Apparently the U.S. Army finally came to its senses. The project of erecting a horrendously eyeball-maiming statue of a 10-foot fairy riding on a giant gurgling toad at a bus depot at a military facility has been scrapped. Thankfully. Not only is this a piece of “art” that likely would likely induce screaming nightmares in small children, but the $600,000 pricetag should have told the Army it was a very bad idea in the first place.
As announced yesterday by U.S. New and World Reports,
The Army, under public and congressional attack for a $600,000 plan to dress up a bus depot at a new military facility near Washington with three pieces of art, such as a 10 foot-tall fairy riding a gurgling toad, has scrapped the project.
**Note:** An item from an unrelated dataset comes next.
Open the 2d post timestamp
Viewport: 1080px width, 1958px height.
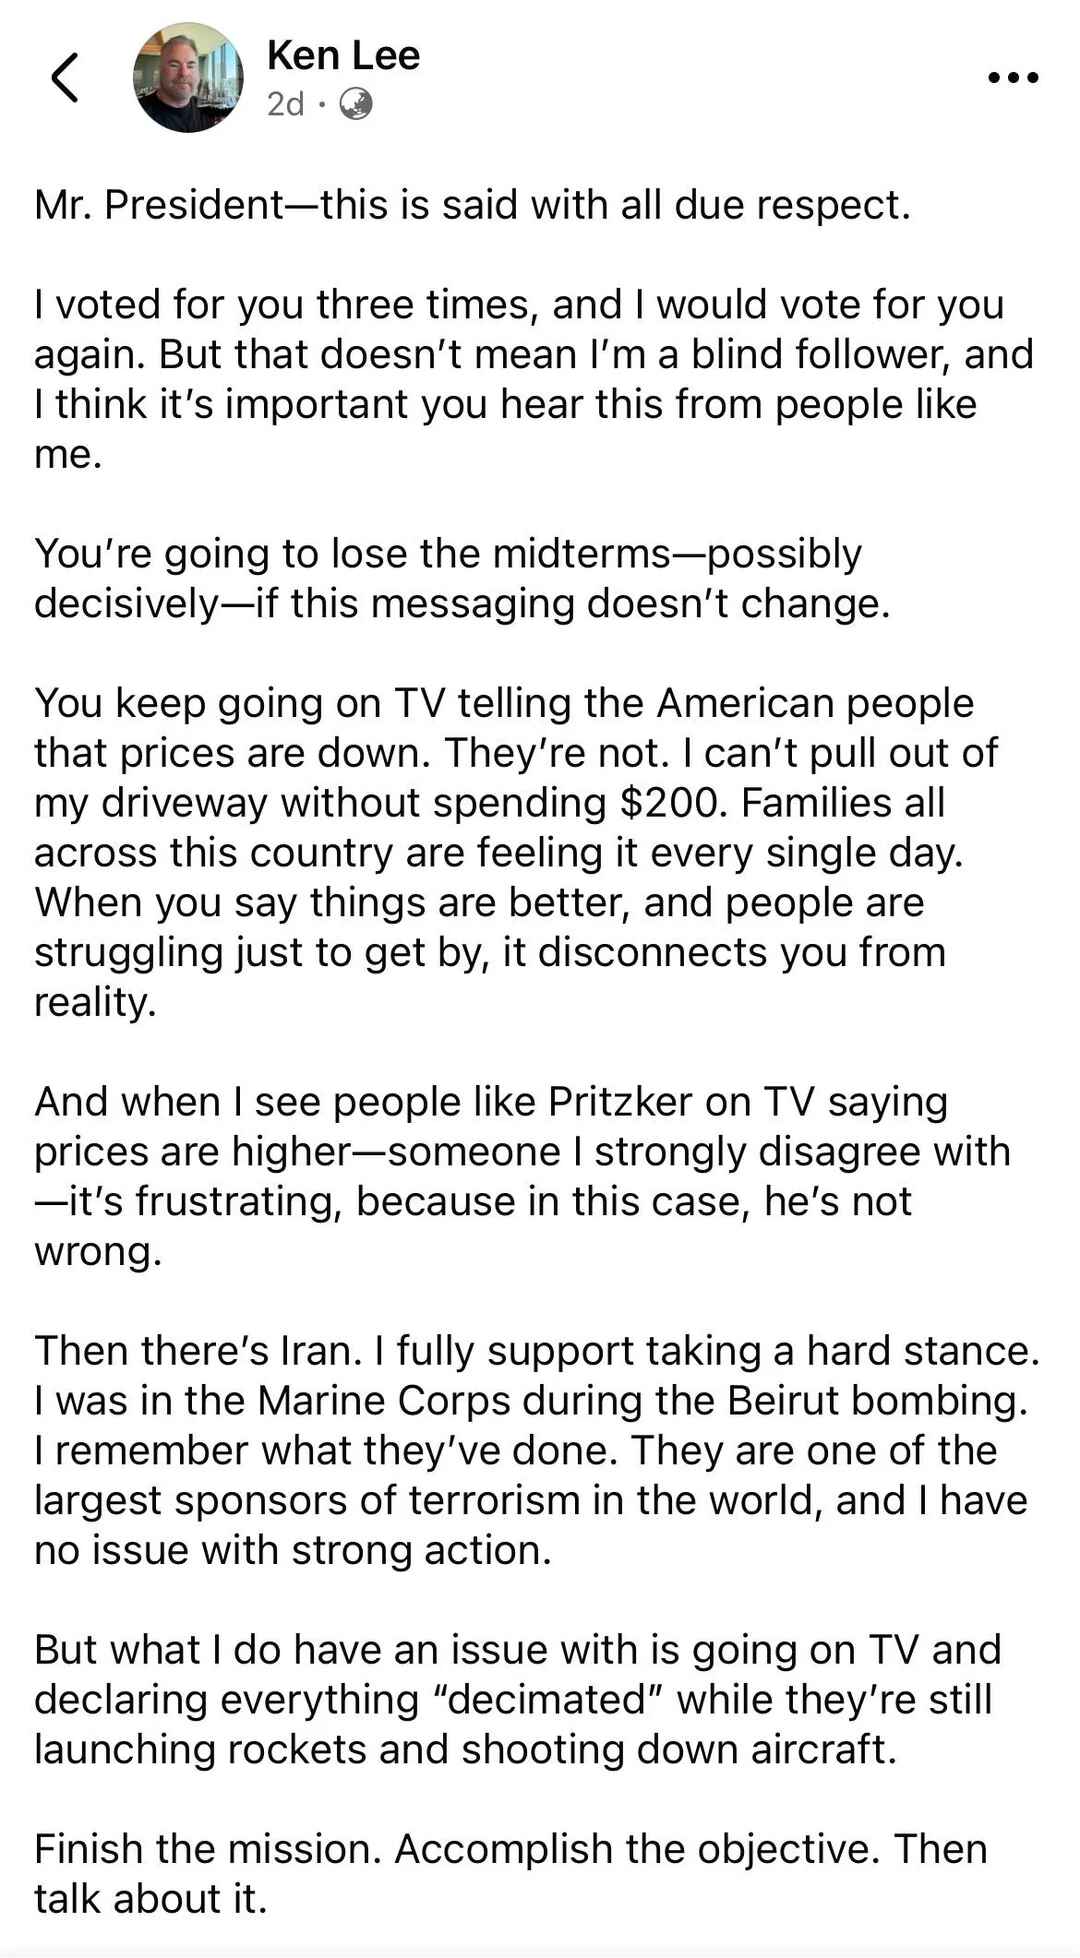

Instead, it will go with a simple plan to “enhance the aesthetics” of a concrete wall at the new Mark Center in Alexandria, Va.
Amazingly enough, the artist, Cheryl Foster, described her piece and its inspiration thusly:
“A 10-foot fairy, using an American Toad as ‘transportation,’ scurries to the entrance of the station. The interior of the toad is illuminated and the sounds of nature emanate from his throat.”
She claims to be inspired by nature–you know, giant fairies and illuminated toads, all that really natural stuff.
Honestly, only in the DC area (or perhaps Manhattan or San Francisco) would people think that this was an attractive way to decorate a bus station, and would believe that the pricetag was reasonable. On the other hand, limousine liberals don’t generally frequent bus stations, so why would they care anyway?
I’d pay good money not to have to see it.